ABOUT THIS TASK: The required result is a copy of each line below in which "link" appears.

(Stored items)
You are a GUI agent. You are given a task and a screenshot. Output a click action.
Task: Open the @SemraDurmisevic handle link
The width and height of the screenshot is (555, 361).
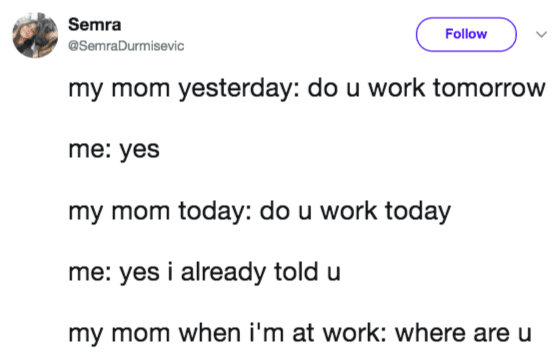tap(126, 46)
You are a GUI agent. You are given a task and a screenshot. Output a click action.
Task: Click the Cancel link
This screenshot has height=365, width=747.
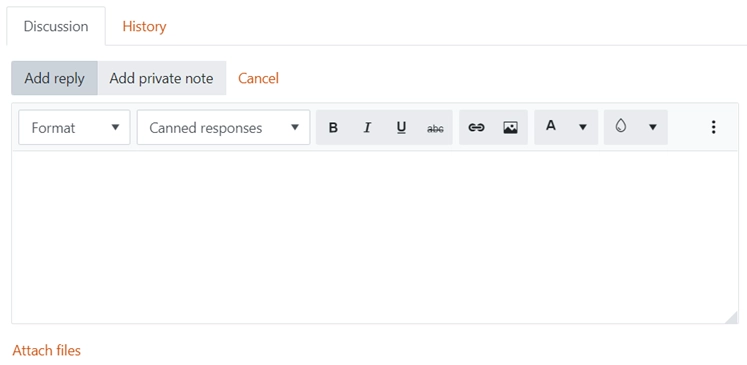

WRITTEN ANSWER:
Task: Open the @SemraDurmisevic handle link
Task: Click the Cancel link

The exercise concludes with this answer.